**Provided text**
────────

Prasophyllum albovirens is a species of orchid endemic to New South Wales. It has a single tubular, dark green leaf and ten to twenty, sweetly-scented, pale green flowers with faint darker stripes, the labellum green with white edges. It grows in grassy woodland in scattered places on the Northern Tablelands.

==Description==
Prasophyllum albovirens is a terrestrial, perennial, deciduous, herb with an underground tuber and a single dark green, tube-shaped leaf, 120–250 mm long and 4–6 mm wide with a red to purple base. Between ten and twenty pale green flowers with faint darker stripes, 16–20 mm long and 9–12 mm wide are arranged along 80–150 mm of a flowering spike that reaches a height of 150–300 mm. As with others in the genus, the labellum is above the column rather than below it. The dorsal sepal is egg-shaped to lance-shaped, 9–11 mm long and about 4 mm wide and has three fine darker veins. The lateral sepals are linear to lance-shaped, 10–12 mm long and about 2 mm wide. The petals are linear and spread widely apart, 8–9 mm long and about 2 m wide with a darker green central line. The labellum is white, egg-shaped in outline, 8.5–9.5 mm long and about 3.5–4.0 mm wide with wavy edges. There is thin but broad green to yellowish-green callus with a dark green base in the centre of the labellum, extending to its tip. Flowering occurs in September and October.

==Taxonomy and naming==
Prasophyllum albovirens was first formally described in 2018 by David Jones and Lachlan Copeland in Australian Orchid Review from a specimen collected by Copeland near Currabubula in 2010. The specific epithet (albovirens) means "white-green", referring to the colour of the flowers.

==Distribution and habitat==
This leek orchid grows in grassy white box (Eucalyptus albens) or Callitris woodland in scattered populations on the Northern Tablelands of New South Wales, including near Currabubula, the Narrabri and Inverell districts, and Mount Kaputar National Park, at altitudes of 350 to 600 m.

────────

(Collected data)
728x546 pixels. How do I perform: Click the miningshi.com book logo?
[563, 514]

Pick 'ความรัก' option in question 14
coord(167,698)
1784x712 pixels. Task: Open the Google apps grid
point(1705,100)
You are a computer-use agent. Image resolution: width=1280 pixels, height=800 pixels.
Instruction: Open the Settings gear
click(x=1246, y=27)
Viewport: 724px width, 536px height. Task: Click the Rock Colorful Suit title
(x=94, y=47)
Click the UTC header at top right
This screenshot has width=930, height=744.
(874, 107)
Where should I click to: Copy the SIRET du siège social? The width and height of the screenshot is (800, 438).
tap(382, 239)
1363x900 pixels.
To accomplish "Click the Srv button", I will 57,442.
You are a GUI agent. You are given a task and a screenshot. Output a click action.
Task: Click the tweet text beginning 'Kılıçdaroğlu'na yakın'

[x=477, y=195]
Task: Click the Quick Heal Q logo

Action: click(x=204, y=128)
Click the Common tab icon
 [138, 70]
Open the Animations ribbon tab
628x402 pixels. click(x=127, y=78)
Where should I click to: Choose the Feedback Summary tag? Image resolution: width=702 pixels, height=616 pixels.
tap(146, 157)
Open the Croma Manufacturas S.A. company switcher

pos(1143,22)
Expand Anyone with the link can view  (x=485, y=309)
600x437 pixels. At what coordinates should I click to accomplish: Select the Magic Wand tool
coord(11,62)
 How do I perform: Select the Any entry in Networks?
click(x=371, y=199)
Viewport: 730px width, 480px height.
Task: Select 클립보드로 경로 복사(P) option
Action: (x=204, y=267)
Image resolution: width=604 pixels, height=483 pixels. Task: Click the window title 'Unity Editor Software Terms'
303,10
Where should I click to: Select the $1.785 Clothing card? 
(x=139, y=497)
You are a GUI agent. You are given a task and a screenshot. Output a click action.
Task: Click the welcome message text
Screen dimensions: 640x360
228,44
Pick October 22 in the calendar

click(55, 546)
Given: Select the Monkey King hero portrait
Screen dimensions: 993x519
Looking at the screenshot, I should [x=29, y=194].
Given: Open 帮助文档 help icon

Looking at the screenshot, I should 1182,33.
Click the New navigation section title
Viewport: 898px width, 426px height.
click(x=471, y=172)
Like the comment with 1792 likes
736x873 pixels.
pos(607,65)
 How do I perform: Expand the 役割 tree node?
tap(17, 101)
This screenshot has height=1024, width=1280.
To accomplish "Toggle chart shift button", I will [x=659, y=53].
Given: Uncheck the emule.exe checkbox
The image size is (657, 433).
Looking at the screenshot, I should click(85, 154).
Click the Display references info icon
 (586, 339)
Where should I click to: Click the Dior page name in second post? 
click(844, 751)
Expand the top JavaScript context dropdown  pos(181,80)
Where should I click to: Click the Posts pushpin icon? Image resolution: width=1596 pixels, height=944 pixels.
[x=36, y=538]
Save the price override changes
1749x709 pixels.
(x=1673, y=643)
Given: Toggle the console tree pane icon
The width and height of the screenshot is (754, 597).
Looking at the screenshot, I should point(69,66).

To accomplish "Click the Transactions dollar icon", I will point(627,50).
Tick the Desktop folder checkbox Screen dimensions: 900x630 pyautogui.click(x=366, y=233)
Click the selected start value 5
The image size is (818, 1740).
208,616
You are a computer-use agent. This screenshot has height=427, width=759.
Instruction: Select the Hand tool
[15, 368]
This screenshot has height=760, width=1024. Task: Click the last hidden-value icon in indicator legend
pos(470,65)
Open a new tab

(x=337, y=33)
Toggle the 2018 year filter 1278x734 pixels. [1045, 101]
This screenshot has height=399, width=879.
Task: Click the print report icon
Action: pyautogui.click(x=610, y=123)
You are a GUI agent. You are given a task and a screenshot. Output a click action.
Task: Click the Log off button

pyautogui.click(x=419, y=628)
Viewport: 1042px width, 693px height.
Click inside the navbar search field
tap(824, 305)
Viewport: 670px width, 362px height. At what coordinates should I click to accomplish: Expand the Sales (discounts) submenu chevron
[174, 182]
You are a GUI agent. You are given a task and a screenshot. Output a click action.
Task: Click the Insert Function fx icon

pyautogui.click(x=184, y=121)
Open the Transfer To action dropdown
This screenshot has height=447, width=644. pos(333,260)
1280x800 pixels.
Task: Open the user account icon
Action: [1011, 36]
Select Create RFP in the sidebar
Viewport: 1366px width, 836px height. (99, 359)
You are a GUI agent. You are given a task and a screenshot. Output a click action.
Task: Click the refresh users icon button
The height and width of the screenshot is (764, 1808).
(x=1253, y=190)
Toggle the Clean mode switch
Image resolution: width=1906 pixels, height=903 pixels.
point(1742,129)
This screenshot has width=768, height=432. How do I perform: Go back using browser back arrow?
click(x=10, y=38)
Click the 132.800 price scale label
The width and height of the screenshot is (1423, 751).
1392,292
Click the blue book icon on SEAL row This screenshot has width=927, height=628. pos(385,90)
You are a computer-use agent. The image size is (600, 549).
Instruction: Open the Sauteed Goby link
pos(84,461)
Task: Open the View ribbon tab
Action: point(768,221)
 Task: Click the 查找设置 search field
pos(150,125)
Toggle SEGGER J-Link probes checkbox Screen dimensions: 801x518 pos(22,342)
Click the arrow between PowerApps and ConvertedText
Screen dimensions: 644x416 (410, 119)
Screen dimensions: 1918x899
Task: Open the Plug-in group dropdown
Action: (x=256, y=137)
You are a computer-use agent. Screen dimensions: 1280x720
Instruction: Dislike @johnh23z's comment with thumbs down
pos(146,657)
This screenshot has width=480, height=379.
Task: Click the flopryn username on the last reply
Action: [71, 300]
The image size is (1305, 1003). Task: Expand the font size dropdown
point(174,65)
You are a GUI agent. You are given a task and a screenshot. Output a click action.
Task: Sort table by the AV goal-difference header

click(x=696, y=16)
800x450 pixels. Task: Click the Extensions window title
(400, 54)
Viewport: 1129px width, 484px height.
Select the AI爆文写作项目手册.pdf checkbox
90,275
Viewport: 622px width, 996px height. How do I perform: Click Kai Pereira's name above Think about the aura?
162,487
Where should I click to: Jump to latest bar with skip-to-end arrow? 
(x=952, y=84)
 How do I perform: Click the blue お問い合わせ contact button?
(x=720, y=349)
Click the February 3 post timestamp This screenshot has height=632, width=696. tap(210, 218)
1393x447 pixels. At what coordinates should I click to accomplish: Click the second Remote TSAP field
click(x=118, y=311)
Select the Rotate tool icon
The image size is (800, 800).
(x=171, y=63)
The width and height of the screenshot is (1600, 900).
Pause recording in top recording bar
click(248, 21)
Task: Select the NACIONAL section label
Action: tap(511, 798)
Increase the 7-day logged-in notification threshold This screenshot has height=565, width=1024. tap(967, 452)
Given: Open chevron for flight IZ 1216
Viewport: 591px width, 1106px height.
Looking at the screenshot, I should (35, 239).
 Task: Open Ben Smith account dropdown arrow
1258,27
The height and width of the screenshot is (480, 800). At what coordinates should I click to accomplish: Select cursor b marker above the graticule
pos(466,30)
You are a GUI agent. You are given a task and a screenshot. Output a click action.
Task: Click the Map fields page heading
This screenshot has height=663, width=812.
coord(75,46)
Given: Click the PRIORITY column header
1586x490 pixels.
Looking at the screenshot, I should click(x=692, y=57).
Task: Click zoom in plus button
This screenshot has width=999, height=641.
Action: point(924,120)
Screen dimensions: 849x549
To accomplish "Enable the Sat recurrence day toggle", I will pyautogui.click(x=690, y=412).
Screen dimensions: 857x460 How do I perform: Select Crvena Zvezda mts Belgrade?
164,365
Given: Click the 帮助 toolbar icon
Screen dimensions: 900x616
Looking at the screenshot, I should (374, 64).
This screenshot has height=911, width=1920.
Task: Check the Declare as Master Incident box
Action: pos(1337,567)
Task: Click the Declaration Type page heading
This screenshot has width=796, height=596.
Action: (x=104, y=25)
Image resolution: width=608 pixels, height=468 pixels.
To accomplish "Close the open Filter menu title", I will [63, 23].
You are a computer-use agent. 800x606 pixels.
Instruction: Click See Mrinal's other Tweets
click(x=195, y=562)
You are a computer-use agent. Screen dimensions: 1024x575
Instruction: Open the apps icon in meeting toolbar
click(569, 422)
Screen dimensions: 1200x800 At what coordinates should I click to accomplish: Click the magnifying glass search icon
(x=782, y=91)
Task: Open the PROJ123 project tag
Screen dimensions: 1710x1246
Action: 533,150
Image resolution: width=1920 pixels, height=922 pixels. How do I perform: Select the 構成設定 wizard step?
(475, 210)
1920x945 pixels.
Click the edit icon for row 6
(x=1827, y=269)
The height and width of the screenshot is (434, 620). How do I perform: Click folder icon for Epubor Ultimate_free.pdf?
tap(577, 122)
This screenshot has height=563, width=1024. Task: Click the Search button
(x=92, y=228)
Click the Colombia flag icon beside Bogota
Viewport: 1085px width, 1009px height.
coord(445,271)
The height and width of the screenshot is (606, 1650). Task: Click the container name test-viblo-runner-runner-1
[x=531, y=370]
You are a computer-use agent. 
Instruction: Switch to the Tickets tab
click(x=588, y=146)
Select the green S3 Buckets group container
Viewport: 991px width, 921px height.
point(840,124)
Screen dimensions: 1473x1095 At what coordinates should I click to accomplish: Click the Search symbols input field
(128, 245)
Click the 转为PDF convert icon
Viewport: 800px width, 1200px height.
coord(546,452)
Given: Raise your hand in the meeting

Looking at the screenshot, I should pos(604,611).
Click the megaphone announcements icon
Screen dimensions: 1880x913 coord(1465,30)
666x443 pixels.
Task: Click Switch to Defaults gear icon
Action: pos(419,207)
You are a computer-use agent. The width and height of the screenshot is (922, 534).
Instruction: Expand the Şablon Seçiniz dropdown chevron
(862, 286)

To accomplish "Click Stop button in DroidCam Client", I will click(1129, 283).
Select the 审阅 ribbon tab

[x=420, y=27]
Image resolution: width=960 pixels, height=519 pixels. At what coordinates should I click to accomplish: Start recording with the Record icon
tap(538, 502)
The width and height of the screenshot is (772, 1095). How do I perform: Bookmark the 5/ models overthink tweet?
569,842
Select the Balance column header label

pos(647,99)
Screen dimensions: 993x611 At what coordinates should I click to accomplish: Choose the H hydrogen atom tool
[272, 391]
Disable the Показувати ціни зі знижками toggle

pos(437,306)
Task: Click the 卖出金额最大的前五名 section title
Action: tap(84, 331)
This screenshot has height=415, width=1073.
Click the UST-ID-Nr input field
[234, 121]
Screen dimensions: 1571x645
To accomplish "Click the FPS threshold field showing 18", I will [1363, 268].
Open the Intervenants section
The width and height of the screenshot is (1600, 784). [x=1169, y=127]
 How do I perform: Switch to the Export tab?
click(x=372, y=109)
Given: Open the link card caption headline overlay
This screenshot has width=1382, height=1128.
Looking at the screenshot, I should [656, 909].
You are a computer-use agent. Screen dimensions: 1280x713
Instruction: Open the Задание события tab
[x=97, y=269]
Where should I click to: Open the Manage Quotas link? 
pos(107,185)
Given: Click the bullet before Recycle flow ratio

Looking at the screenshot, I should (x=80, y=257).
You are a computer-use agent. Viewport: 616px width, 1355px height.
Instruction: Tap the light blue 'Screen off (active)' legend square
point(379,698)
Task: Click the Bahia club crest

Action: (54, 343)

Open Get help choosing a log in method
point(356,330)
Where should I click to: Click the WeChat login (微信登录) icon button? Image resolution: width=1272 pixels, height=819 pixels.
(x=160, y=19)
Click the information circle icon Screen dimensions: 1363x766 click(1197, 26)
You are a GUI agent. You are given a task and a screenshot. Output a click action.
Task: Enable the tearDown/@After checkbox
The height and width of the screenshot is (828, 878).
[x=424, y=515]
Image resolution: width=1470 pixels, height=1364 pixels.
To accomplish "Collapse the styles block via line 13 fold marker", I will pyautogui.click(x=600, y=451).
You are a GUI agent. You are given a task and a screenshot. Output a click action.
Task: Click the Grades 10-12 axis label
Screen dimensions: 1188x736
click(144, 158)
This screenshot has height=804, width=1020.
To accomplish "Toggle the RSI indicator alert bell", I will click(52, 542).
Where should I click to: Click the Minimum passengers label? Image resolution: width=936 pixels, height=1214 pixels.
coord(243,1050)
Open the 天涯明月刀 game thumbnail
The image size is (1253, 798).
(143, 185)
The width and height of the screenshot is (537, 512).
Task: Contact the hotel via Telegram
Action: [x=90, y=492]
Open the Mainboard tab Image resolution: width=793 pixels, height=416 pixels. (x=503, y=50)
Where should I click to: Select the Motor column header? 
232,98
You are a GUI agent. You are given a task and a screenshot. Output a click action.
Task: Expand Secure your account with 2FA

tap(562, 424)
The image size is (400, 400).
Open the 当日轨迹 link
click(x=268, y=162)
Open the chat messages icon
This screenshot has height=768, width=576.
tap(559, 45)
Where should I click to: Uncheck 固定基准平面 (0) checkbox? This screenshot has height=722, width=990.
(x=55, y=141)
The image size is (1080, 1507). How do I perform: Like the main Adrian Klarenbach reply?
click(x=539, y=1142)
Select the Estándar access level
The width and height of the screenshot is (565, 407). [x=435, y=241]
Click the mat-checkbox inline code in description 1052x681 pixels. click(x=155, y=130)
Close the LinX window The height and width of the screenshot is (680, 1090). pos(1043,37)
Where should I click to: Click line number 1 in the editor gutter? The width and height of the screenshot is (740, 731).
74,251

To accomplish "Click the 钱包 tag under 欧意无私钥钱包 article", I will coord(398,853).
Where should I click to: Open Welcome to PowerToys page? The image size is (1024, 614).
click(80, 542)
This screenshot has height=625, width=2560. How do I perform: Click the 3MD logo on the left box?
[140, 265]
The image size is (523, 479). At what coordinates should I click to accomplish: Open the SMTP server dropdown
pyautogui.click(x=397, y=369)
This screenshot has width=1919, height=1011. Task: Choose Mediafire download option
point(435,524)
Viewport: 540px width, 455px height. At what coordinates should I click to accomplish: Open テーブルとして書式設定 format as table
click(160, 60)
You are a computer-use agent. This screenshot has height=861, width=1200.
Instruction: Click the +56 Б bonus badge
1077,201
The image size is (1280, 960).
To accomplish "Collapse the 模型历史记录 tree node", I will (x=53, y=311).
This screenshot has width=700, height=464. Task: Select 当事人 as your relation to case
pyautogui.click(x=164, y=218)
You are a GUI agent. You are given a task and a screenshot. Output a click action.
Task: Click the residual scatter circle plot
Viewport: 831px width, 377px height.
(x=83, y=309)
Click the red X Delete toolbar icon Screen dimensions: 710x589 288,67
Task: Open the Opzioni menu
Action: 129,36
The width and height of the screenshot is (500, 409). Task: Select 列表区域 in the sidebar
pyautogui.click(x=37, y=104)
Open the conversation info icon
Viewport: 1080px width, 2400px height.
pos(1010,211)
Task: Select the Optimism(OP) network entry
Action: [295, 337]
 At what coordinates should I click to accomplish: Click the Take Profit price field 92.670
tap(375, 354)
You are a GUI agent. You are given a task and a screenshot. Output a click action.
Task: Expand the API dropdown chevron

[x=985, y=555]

────────

**Work to complete**
From the orchid text, copy word for word the passage that begins with the words "Prasophyllum albovirens is a species" and stops after the words "the Northern Tablelands.". The collected data stands apart from the orchid text and is not part of it.

**Solution for this exercise**
Prasophyllum albovirens is a species of orchid endemic to New South Wales. It has a single tubular, dark green leaf and ten to twenty, sweetly-scented, pale green flowers with faint darker stripes, the labellum green with white edges. It grows in grassy woodland in scattered places on the Northern Tablelands.